Might it come from the security guard from Chicago? The portfolio manager from Redondo Beach, Calif.? The Microsoft employee from Redmond, Wash.? Or from Joseph Labracio, a tattooed young contractor from Brick, N.J., talking up a mockumentary about the underground amateur-wrestling circuit?
For aspiring screenwriters, events like this offer a rare chance to breach the barricades that bar the door to Hollywood; many of the companies involved normally refuse to accept unsolicited ideas or scripts.
Even those who say no sometimes give valuable feedback. Michael Sugar of Anonymous Content, a management and production company, repeatedly advised rejectees on how to improve their pitches for the next time. “I like helping people,” he said.
Still, Mr. Sugar said he was happily surprised by what he had heard. “I never asked someone for a script here, until today,” he said after sitting through dozens of pitches. “You never know.”
Garth Meyer, an advertising copywriter shopping a modern-day Christmas fable, was turned down early in the day, reworked his pitch, then drew a nibble from Paramount before sitting down opposite a producer he had met at a pitchfest in February. She was interested then, he said, but left her company soon after hearing his pitch, and he had been unable to find her to follow up.

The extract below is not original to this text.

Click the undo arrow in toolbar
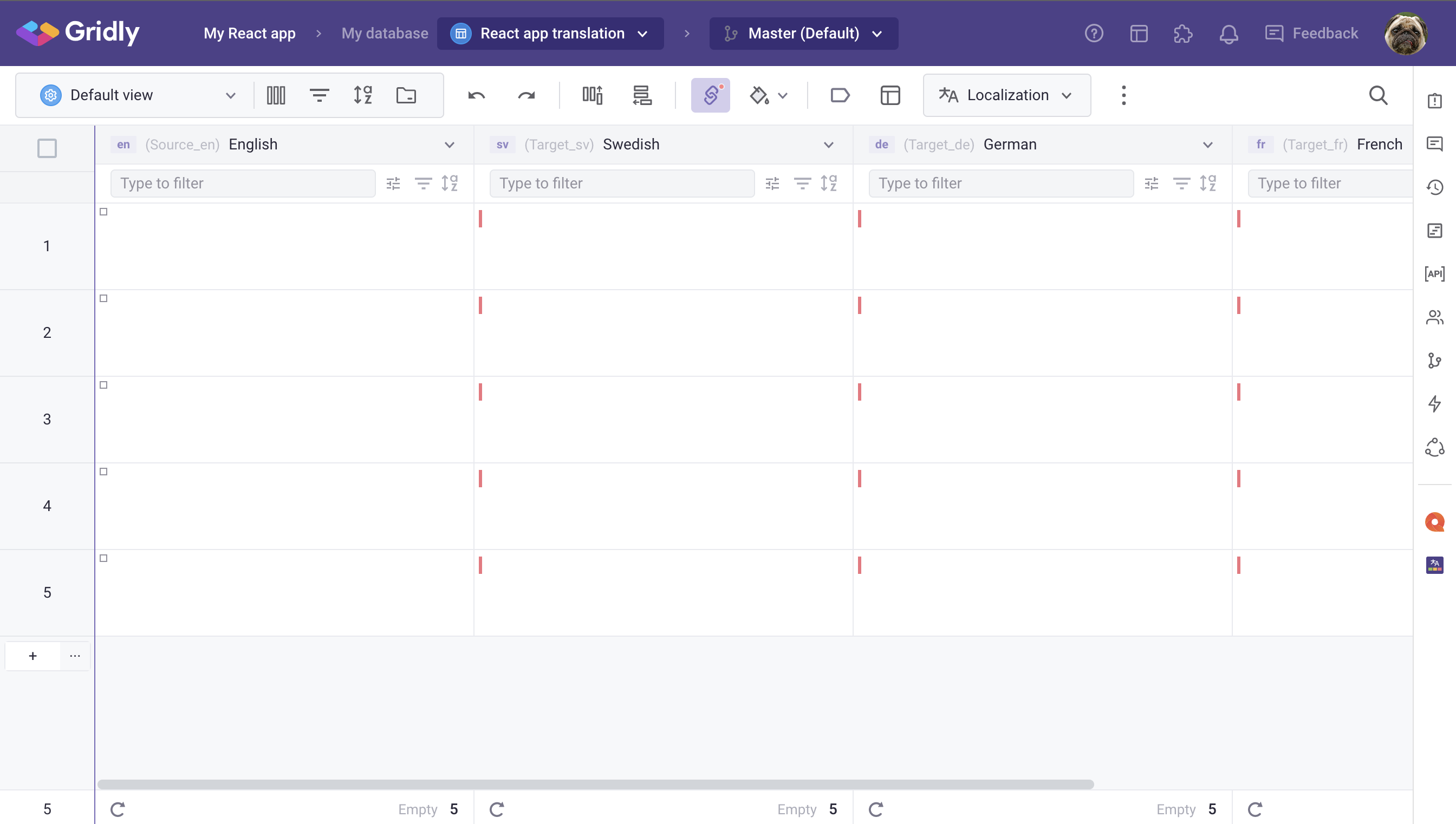 (x=477, y=95)
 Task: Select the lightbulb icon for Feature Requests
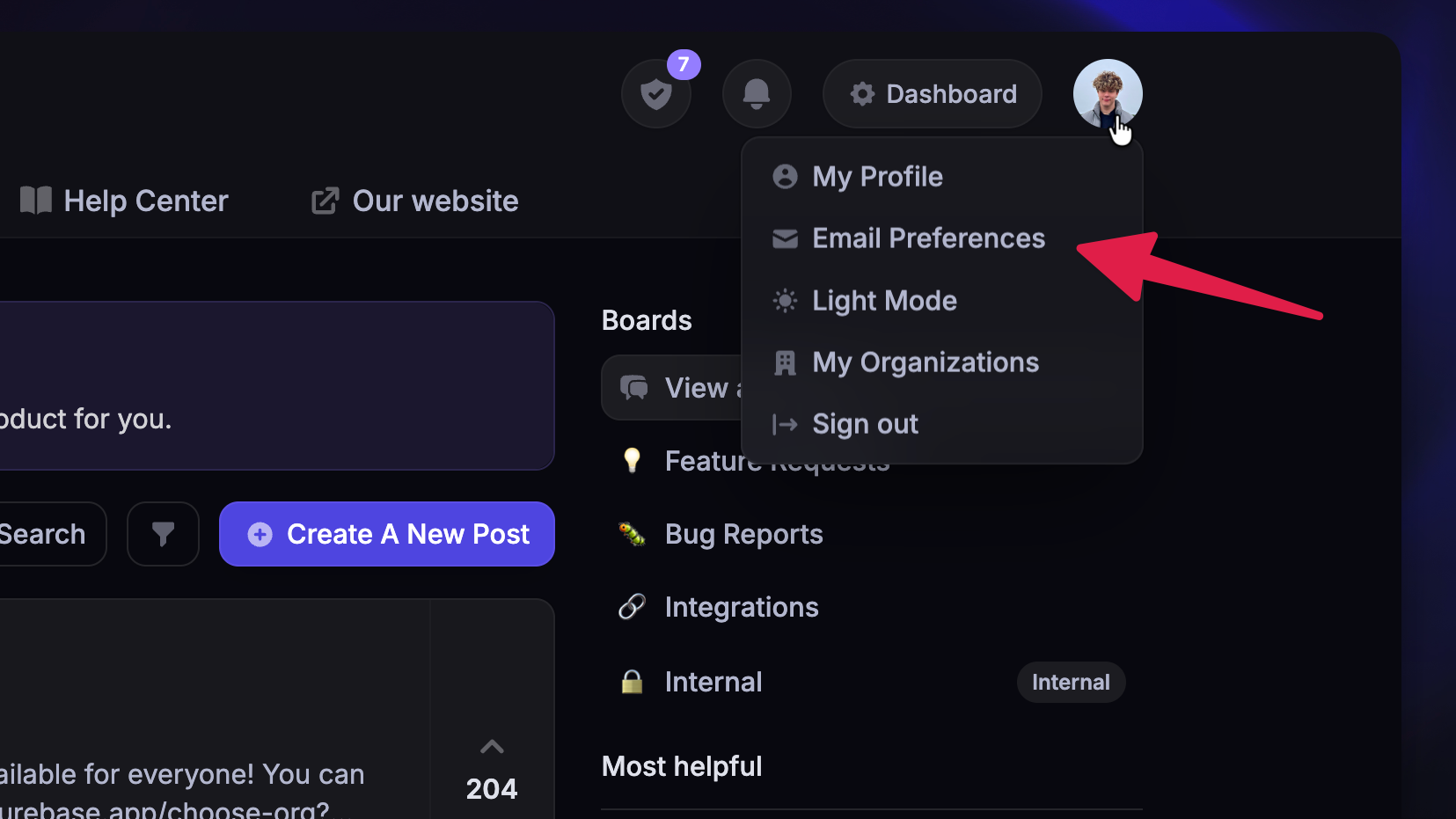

“Anyhow, it’s back on,” Mr. Meyer said. The woman and her new partner asked for his script and gave him contact information for their company. “She said something about thinking she could sell it and get it made by this Christmas,” he added. “That’s Hollywood.”
Mr. Meyer said that unfiltered access to people like this made the entry fee worthwhile. “Hollywood seems to support the idea,” he said.
Sure enough, younger agents from William Morris, Endeavor, United Talent and Creative Artists were encouraged by higher-ups to take turns at the festival, several said. Others at the table included representatives from Warner Brothers, HBO, Paramount and Lionsgate as well as production companies like Jinks/Cohen, DiBonaventura Pictures, Jerry Weintraub, Misher Films, and the companies of actors like Leonardo DiCaprio, Taye Diggs and Adam Sandler.
Unlike some of its rivals, Fade In magazine doesn’t do much screening of its participants, so the rule is a democratic first come first served. That open-door policy gives the event something of a guileless, and compassionate, flavor.
Yet it can be so cruel. By 6:30 a.m. Saturday 100 people had lined up outside the ballroom of the Hyatt Regency Century Plaza Hotel, waiting to get a crack at the sign-up sheet for meetings. The big names were booked up before many people even arrived.
In the hallways there was desperation on people’s faces as they mouthed, mumbled and pantomimed their pitches while waiting in line.
At a crash course on pitching, a volunteer gave his spiel — for an animated movie about the henchmen who do the real work for superheroes — only to be told (by his classmates, no less) that he hadn’t answered the most basic question: “What happens?”
A coach suggested, “Tell a bedtime story, but make them wake up instead of going to sleep.”
Some came with gimmicks. One two-man team gave a pitch in character, bickering like Felix and Oscar. Another man handed out a bottle of shampoo with the “ingredients” of his project printed on the label.
By midday a walk around the room was a panorama of possibility and improbability, with snippets giving a sense of the heights of each: “Raised by his grandfather, ” “They spend a night together,” “They go to a little tiny town, ” “What happens is, she’s got Alzheimer’s, and ... ,” “So it’s sort of a victimless crime. ”
And, just before the bell rings again, this doozy: “So there are firefights, shooting, bombs exploding, and they end up killing one of them coming out of the bank.”
Across the table a man with his chin in his hands didn’t even flinch.